RECORDED DATA
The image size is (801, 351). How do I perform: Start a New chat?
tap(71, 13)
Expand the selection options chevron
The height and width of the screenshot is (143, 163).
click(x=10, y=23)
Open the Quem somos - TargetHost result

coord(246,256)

WHAT IS BEING ASKED
Transcribe the full listing exactly, keeping every word as it is.

ANSWER BELOW
The image size is (801, 351). How do I perform: Start a New chat?
tap(71, 13)
Expand the selection options chevron
The height and width of the screenshot is (143, 163).
click(x=10, y=23)
Open the Quem somos - TargetHost result

coord(246,256)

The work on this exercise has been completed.